Der Trainer schaut die Partien gemeinsam mit seiner Gattin zu Hause auf dem Sofa. Anfänglich zappt er hin und her. Doch als er nach der Pause merkt, dass der BVB nicht mehr viel tut, um den 0:2‑Rückstand gegen Mainz aufzuholen, wechselt er zur Partie nach Leipzig, in der RB bis kurz vor Schluss mit 2:0 vorne liegt. Kohfeldt hört wie Sky-Reporter Martin Groß sagt: „In Bremen werden sie nun wieder größer auf der Couch!“ Es fühlt sich an, als spräche der Kommentator in diesem Moment persönlich zu ihm. Werder würde auf den rettenden Relegationsplatz vorrücken, wenn es so bliebe. Doch in der 87. Minute erzielt Fortuna den Anschlusstreffer. „Warum machen die das denn jetzt noch mal spannend?“, denkt Kohfeldt. In der 92. Minute bekommt Düsseldorf einen Eckball und André Hoffmann köpft den Ausgleich. „Nach Abpfiff habe ich eine halbe Stunde gar nichts mehr gesagt. Meine Frau sagte nur: ‚Ich gehe schon mal hoch, du kommst wahrscheinlich etwas später.‘“ Auch Frank Baumann sitzt nebst Gattin und Sohn paralysiert bei sich vor dem TV und kann es nicht fassen. „In der ganzen Saison war es uns nie gelungen, nach guten Spielen direkt nachzulegen. Jetzt kam es mir vor wie der absolute Tiefpunkt“, so der Geschäftsführer.

— ERFASSTE INFORMATIONEN —
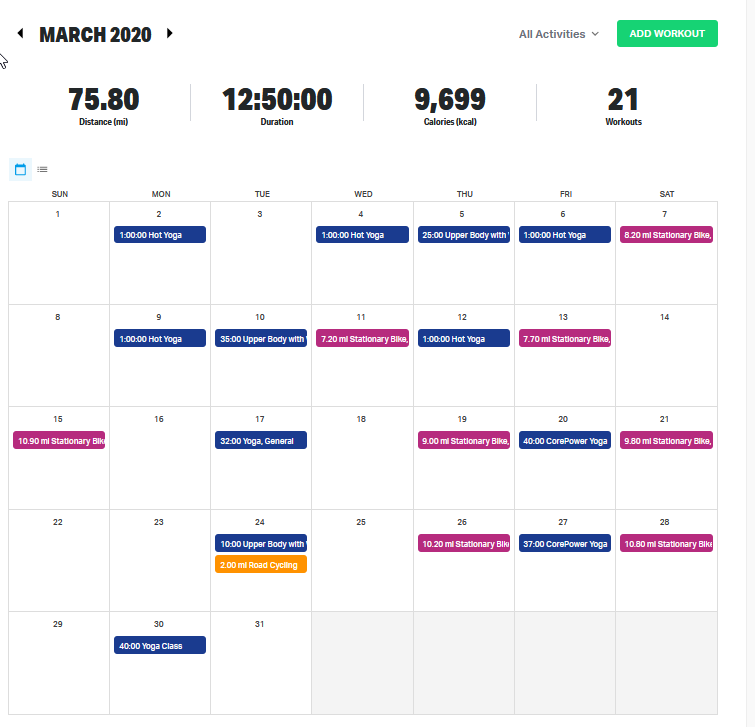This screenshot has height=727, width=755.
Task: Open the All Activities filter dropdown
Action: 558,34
==
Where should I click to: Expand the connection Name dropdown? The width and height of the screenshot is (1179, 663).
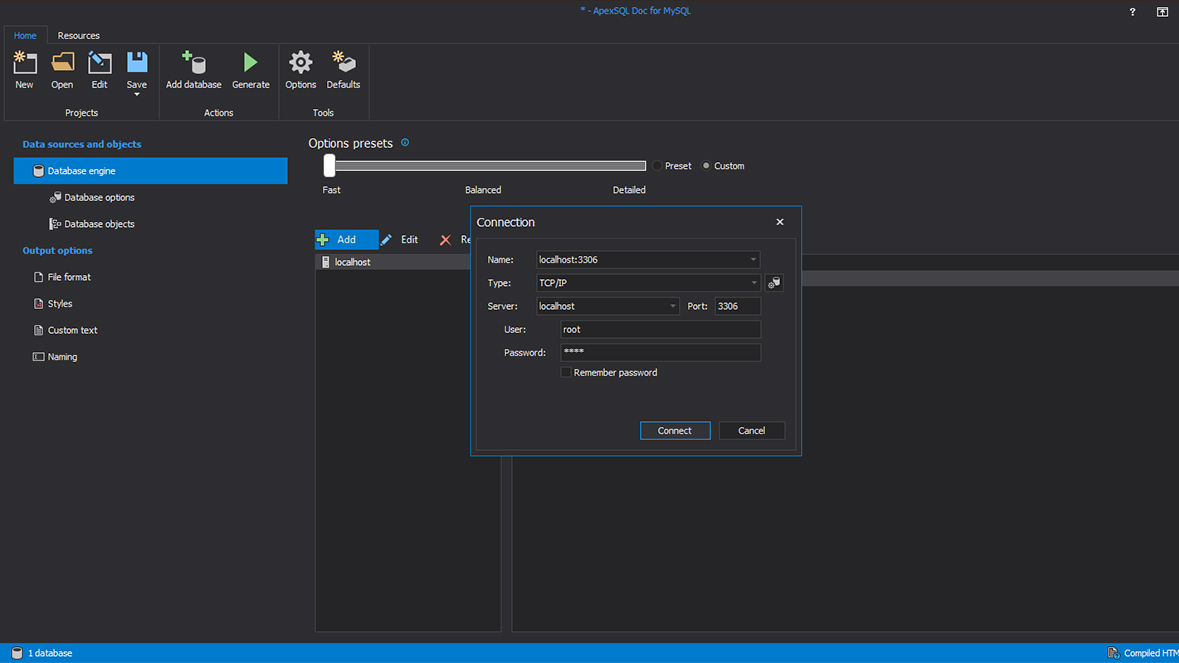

— ZU ERLEDIGEN —
In welcher Minute köpft André Hoffmann laut dem Textabschnitt den Ausgleich für Düsseldorf?

— VOLLSTÄNDIGE ANTWORT —
In der 92. Minute.